Los recursos naturales son fuente de riqueza potencial para cualquier país. Pero poseerlos no es garantía suficiente de desarrollo, como lo prueba la historia de la humanidad y también la realidad actual. Es necesario, además, una política estratégica que transforme ese potencial en crecimiento sustentable.

La reflexión se aplica a la perfección a la actividad minera. Catamarca, que no ha logrado tal cometido –transformar el potencial en desarrollo- luego de más de dos décadas de explotación de Bajo la Alumbrera, tiene la posibilidad de revertir este traspié a partir de la posibilidad que implica integrar la región que alberga el 70 por ciento del litio disponible en el mundo y que abarca también a las provincias de Salta y Jujuy, en la Argentina, y a Chile y Bolivia.

El litio es, por así decirlo, el mineral de moda, con múltiples aplicaciones en la vida moderna. No en vano es denominado como “el oro blanco”. De todos modos, más allá de su importancia estratégica, el rédito que cada país puede extraerle a su explotación va a depender de las decisiones y las regulaciones que cada Estado nacional adopte, vinculando además la política minera con la tecnológica y científica.

Al respecto, un estudioso en la materia aportó una perspectiva de análisis que resulta interesante considerar. Bruno Fornillo es doctor en Ciencias Sociales y en Geopolítica, investigador del Conicet e integra el Grupo de Estudios en Geopolítica y Bienes Naturales del Instituto de Estudios de América Latina y el Caribe. En recientes declaraciones periodísticas trazó una comparación entre los beneficios que la explotación del litio deja en Chile y Bolivia respecto de los que deja en la Argentina.
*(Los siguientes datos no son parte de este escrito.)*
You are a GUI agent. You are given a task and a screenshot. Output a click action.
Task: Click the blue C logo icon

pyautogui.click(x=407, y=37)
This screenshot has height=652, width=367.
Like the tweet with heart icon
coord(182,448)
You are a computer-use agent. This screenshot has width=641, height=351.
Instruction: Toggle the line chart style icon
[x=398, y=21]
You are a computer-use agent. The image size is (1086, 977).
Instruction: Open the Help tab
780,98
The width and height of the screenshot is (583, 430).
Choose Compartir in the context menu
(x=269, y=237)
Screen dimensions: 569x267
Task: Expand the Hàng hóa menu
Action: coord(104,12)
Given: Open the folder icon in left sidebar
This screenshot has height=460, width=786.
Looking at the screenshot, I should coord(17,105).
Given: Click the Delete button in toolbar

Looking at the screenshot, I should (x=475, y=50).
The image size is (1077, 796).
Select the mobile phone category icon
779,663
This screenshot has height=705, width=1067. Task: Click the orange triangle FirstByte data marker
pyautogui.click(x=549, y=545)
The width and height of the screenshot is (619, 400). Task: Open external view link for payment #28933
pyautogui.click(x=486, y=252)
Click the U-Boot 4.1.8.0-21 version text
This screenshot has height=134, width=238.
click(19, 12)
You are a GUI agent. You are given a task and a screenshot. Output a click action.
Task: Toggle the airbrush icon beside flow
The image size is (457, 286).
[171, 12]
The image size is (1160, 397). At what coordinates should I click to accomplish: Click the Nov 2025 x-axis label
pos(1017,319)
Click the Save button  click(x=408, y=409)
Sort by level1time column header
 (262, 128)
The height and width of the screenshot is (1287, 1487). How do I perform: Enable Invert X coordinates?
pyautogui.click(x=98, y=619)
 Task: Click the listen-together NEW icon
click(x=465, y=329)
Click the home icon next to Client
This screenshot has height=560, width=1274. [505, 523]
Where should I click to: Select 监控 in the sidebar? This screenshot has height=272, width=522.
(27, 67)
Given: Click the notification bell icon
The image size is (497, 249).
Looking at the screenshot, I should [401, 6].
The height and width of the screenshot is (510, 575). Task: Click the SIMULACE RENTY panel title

En ese marco, cuestionó que en nuestro país los recursos impositivos derivados de la actividad son muchos menores que en las naciones vecinas y la participación de las comunidades en los beneficios de los emprendimientos casi nula.

En Bolivia, fueron las propias comunidades las que impulsaron el control público del litio en 2007. Esta iniciativa es uno de los nueve proyectos estratégicos del país. El Estado controla las reservas de Uyuni, genera sus propias técnicas de extracción y creó la empresa Yacimientos Litíferos Bolivianos. Además, es socio de la empresa alemana ACI System para producir la química secundaria y las baterías para destinar al mercado europeo. El privado posee el 49% y el sector público el 51%.

Chile, por su parte, recauda 10 mil millones de dólares durante la etapa productiva, de los cuales 24 millones se reservan para financiar investigaciones y una cifra similar se orienta al desarrollo de las comunidades cercanas a los yacimientos. Además, destina el 25% de la producción al mercado doméstico a precios preferenciales y fomenta la producción de química secundaria y baterías en el país.

Analizar y aprender de las experiencias de los países vecinos, que tienen un grado de desarrollo mayor y políticas de desarrollo basados en los recursos que genera el litio, es una buena manera de adaptar las propias en la Argentina, que tiene riqueza similar pero beneficios sustancialmente menores.

Habrá que ver si existe la voluntad política de impulsar esos cambios.